Is it that the judge is particularly badly inclined towards these defendants, and really want to stick it to them? Or perhaps they're well disposed and use this as a cover for an unusually light sentence? Or is it just a lark?

Posted by: Boffin | Sep 6, 2013 1:11:25 PM

Where is Prof. Dan Markel? This is his area of interest.

I have often repeated, the sole mature, proven and productive aim of the criminal law is incapacitation. The rest is either lawless or unfair. For example, general deterrence punishes the defendant for the speculative future crimes of people unknown to the defendant.

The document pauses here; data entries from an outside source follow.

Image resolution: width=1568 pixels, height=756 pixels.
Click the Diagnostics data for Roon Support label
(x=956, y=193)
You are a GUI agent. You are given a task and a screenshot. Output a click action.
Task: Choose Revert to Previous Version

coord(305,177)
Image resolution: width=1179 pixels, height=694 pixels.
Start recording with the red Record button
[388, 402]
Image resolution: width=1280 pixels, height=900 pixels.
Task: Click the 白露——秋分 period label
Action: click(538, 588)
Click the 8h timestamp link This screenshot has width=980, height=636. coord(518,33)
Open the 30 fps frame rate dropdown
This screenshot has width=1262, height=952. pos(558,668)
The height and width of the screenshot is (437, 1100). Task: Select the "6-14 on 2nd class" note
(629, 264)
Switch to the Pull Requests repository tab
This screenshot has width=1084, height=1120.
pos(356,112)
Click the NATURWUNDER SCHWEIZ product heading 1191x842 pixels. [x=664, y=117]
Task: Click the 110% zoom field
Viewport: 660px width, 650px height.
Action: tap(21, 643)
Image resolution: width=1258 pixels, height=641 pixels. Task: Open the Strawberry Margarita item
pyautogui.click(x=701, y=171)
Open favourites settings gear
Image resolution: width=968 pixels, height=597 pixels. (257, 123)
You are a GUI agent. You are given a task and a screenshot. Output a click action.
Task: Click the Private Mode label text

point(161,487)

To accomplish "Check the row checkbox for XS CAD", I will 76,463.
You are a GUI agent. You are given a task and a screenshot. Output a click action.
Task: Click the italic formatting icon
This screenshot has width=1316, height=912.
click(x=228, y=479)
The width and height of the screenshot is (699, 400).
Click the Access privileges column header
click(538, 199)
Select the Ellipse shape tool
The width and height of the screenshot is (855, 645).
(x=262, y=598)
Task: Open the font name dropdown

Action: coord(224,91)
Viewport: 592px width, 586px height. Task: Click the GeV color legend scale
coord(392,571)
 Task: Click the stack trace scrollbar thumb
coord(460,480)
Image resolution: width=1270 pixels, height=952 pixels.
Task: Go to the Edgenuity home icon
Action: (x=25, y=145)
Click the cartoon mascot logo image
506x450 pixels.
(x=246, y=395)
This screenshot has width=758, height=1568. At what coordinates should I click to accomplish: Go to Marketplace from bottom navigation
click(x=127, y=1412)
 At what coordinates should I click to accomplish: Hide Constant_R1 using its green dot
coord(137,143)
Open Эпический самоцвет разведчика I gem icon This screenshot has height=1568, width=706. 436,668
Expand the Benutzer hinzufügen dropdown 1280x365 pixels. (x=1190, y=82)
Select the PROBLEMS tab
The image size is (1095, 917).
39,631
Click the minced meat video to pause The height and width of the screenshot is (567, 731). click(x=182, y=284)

If judges want to innovate and conduct unauthorized experiments on human beings unable to give consent, they may be violating the Helsinki Agreement and international law. If they chose this course, they are obligated to collect data on outcomes, recidivism, cost of punishment, the cost of crimes committed while the defendant is on the street, perhaps in the dozens or hundreds.

I am guessing these penalties are variations on coddling. Criminals have markedly below average ability to feel shame. One variable of outcome measures should be if the criminal feels these sanctions are a joke, never mind the public.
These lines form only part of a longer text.